→ The problem
Retype each of the entries below exactly as they appear, leaving out the pictures.

##############################

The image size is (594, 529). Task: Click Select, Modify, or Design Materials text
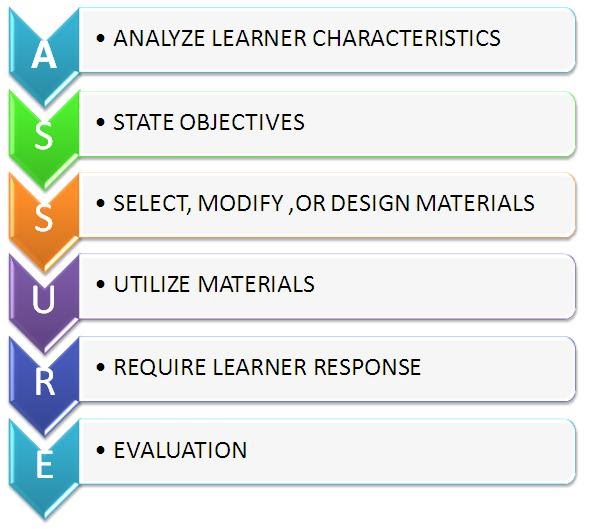click(x=324, y=203)
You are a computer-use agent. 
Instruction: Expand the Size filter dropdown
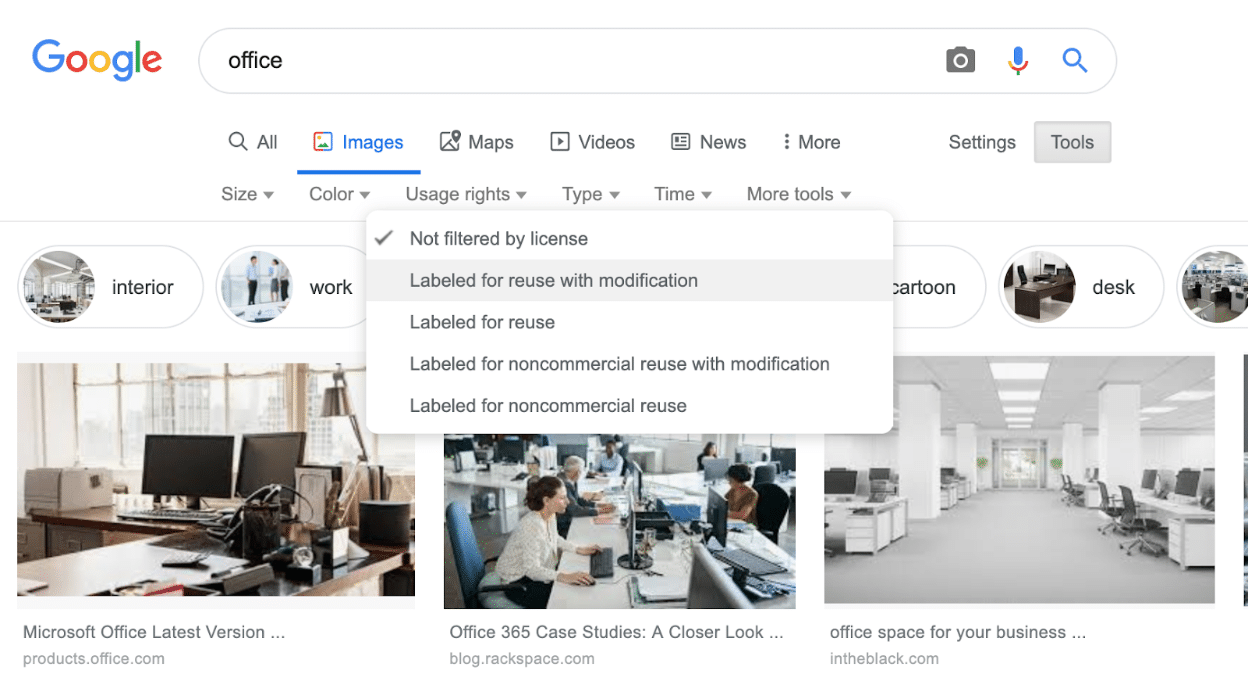coord(247,194)
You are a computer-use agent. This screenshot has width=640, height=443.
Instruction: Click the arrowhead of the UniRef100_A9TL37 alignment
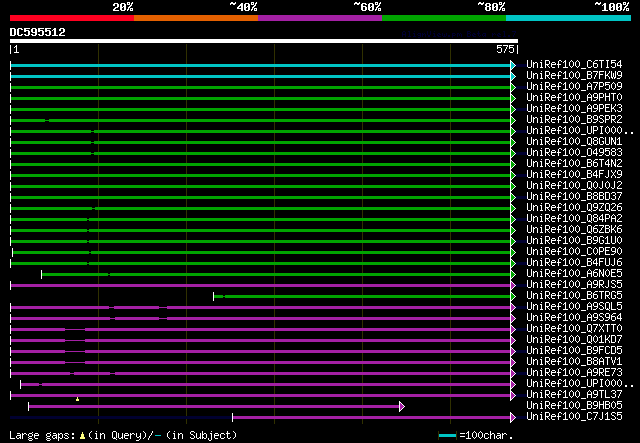pos(514,395)
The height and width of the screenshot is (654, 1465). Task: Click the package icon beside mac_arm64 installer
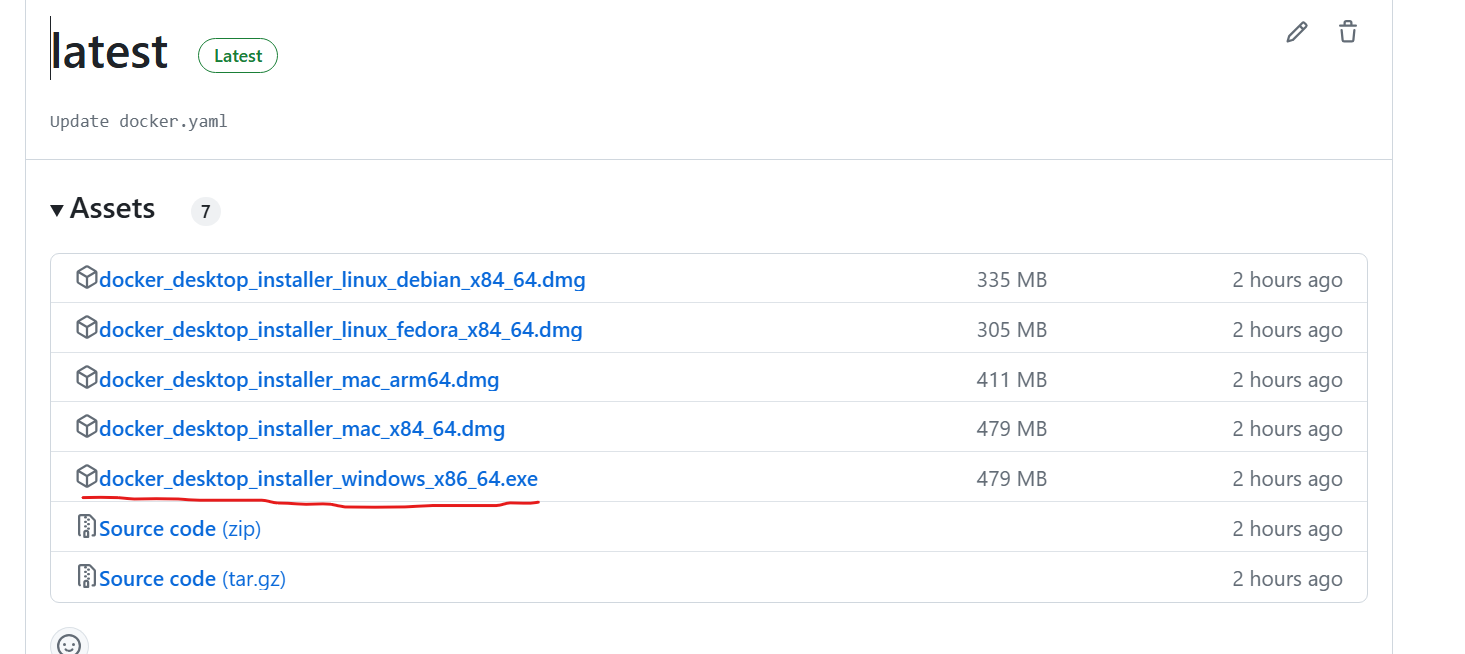pyautogui.click(x=87, y=378)
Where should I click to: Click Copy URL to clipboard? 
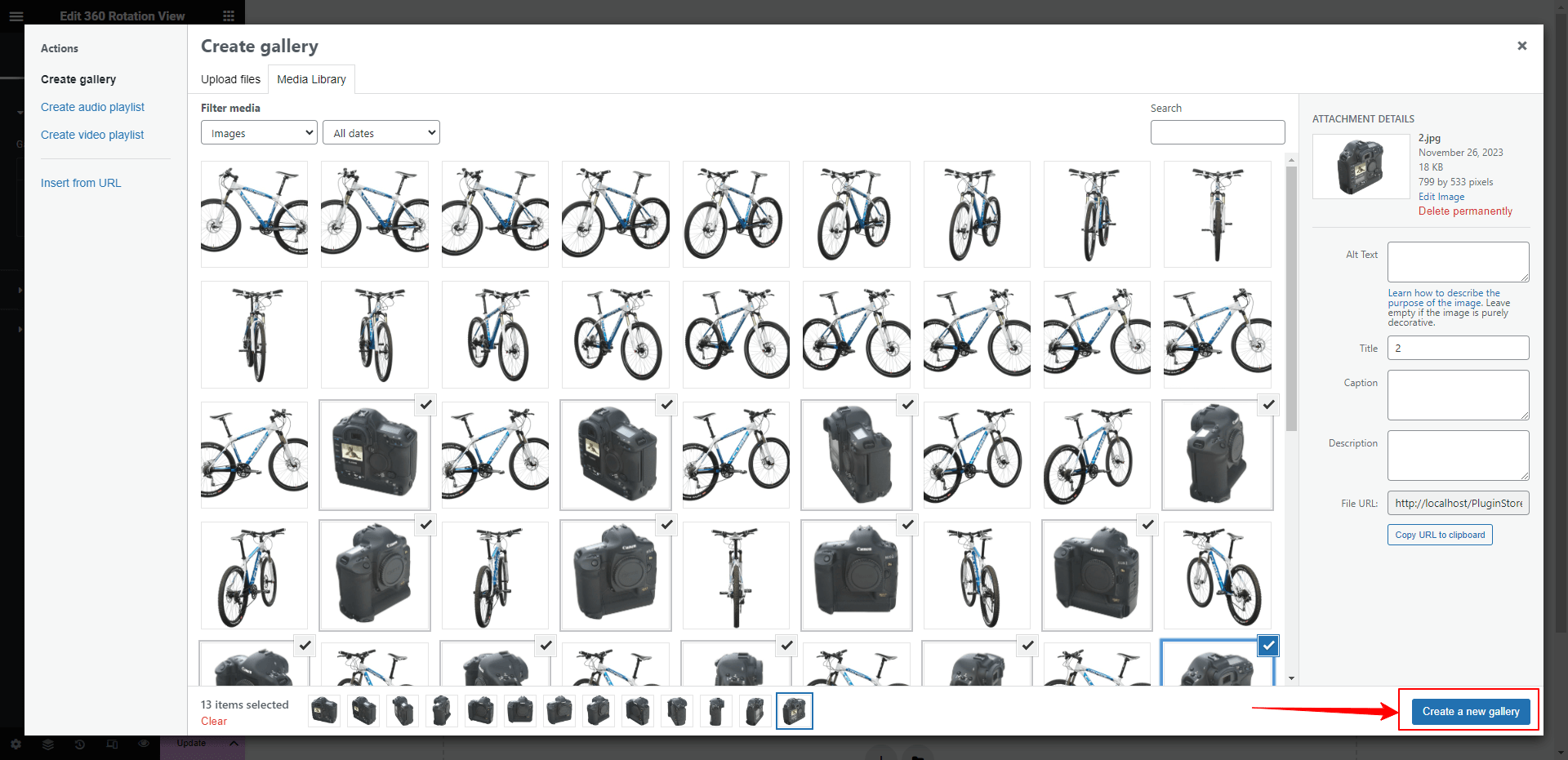click(1439, 535)
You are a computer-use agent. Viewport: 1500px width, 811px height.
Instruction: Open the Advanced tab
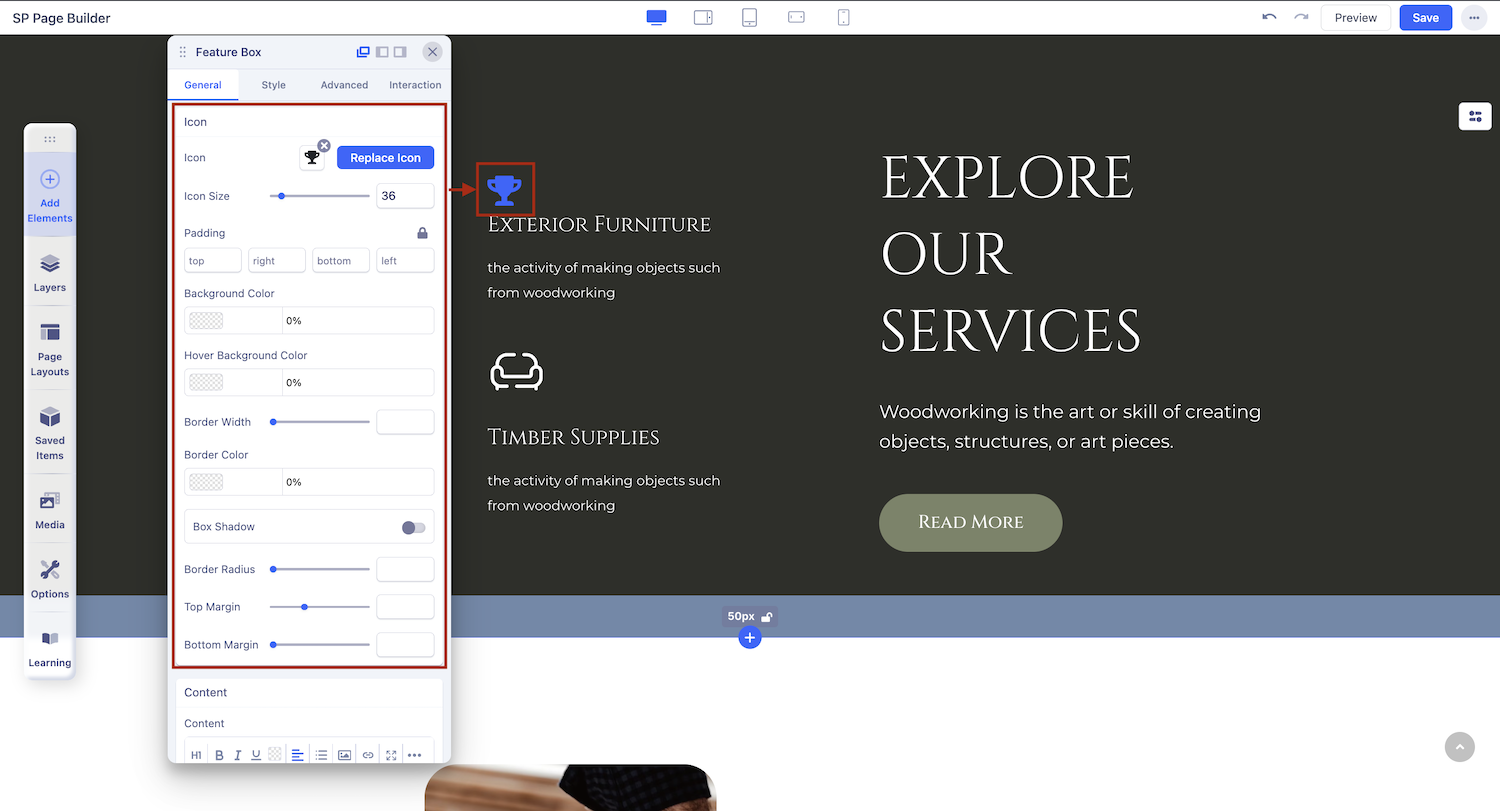344,85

##############################

→ Response
The image size is (594, 529). Task: Click Select, Modify, or Design Materials text
click(x=324, y=203)
You are a computer-use agent. 
Instruction: Expand the Size filter dropdown
coord(247,194)
You are a computer-use agent. This screenshot has width=640, height=443.
Instruction: Click the arrowhead of the UniRef100_A9TL37 alignment
pos(514,395)
The height and width of the screenshot is (654, 1465). Task: Click the package icon beside mac_arm64 installer
pyautogui.click(x=87, y=378)
Where should I click to: Click Copy URL to clipboard? 
click(1439, 535)
You are a computer-use agent. Viewport: 1500px width, 811px height.
Instruction: Open the Advanced tab
344,85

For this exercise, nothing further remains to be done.